Kat Dahlia’s first studio album “My Garden” is a breathtaking mix of colorful and bitter experiences, a sense of almost otherworldly mysticism hardened against the reality of her lyrics. With the amount of creative talent and thematic depth jam-packed into these tracks, this definitely does not feel like the hesitant, safe play of a debut album. The melodic music and Dahlia’s own voice, an edgy blend of Alanis Morissette and Stevie Nicks, have a powerful strength that feels rooted in the expansive culture of today.
Kat Dahlia is a Cuban-American, and she is not quick to forget the impact that her background as had on her artistic work. This album represents an intermix of identities: a softer form of rap that is double the volume, with its two-fisted lyrics tempered by a sort of dreamy confusion. It is incredibly visual music, full of jagged lines and sharp edges, and yet the songs flow seamlessly into each other from beginning to end.
The album starts off with its namesake, “My Garden,” a knockout song that feels haunting and almost dystopian. While it is sung with aggression, the lyrics are beautiful and expressive, and it is the kind of haunting melody that can be played on repeat without getting old during long study sessions or bus rides. Each new listen brings a new sense of meaning or emotin to the listerner. There are a lot of musical layers within it, but the overall effect is a clean piece that delivers instant gratification with Dahlia’s idiosyncratic voice.
“Saturday Sunday” introduces a new sound that really cannot be described as anything other than a power ballad. Disguised by seemingly mysterious tones, the song, which references Dahlia’s southern-Floridian roots, is simply about partying all night and having to get up for church the next day.

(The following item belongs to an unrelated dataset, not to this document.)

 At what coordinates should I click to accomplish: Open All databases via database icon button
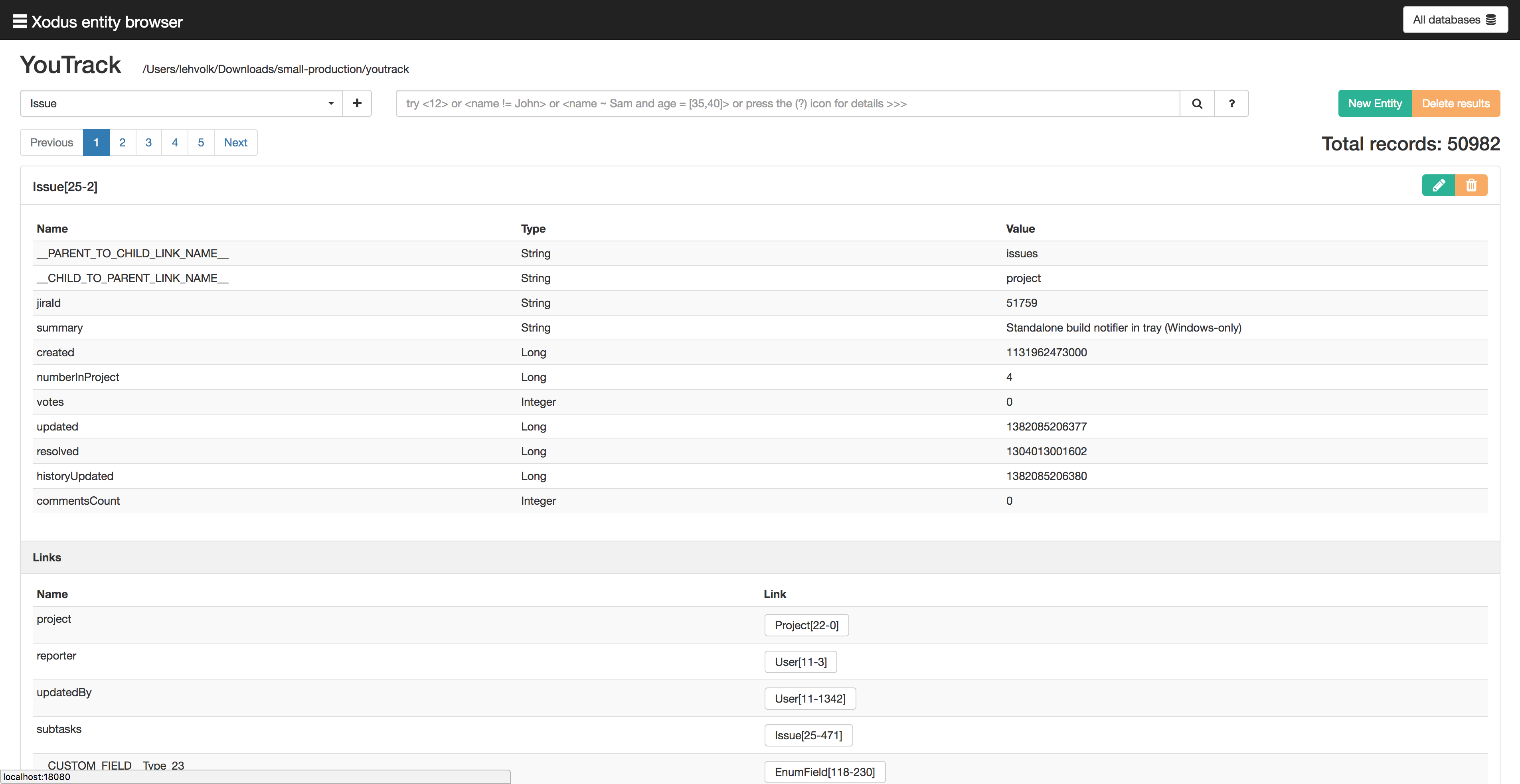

There is something playfully defiant about the message of this track that makes it easy to listen to, and every Hoya could benefit from taking heed of her words and putting leisure before work every once in a while.
It’s all fun and games up until “I Think I’m In Love,” a refreshing love song that evokes all the senses and gives full emotional admission in Dahlia’s grainy, spirited way. An addictive track that is reflective of one of her relationships, establishes the album as one that is more than some party album that’ll fade away. Intense and sincere, there are very few people -— especially college students — who won’t be able to connect with every bold word.
There’s very little question, however, that “Lava” is one of the most beautiful songs on the album and possibly beyond the limits of her genre. It’s a melancholy and lyrical track that has surprisingly vivid and provocative imagery like “you show me how to drink you up like gin.” It’s much darker and heavier than any of the other tracks, as it mourns a relationship that is going to end. Despite the subject, it maintains a strange brightness that saves it from falling too out of line with the rest of the album.
While the last song is as good as the rest, it’s the second-to-last song that really makes its mark. “Clocks” is a hardcore punk song with a strange hallucination-like enchantment. It’s almost a backward Cinderella story, with a frantic beat and folkloric, drum-like mantra, clueing in to how the world comes alive after midnight. It evokes memories of climbing the John Carroll statue at night or staying at Tombs until closing, and it makes the reality of those experiences seem grander and significant. Where was this song when finals week rolled around?
It is true that, like a garden can be, this album itself is a piece of modern art. Each different piece can lend itself to a different aspect of life and fill a different space, but, collectively, it all falls together in an explosion of color and life.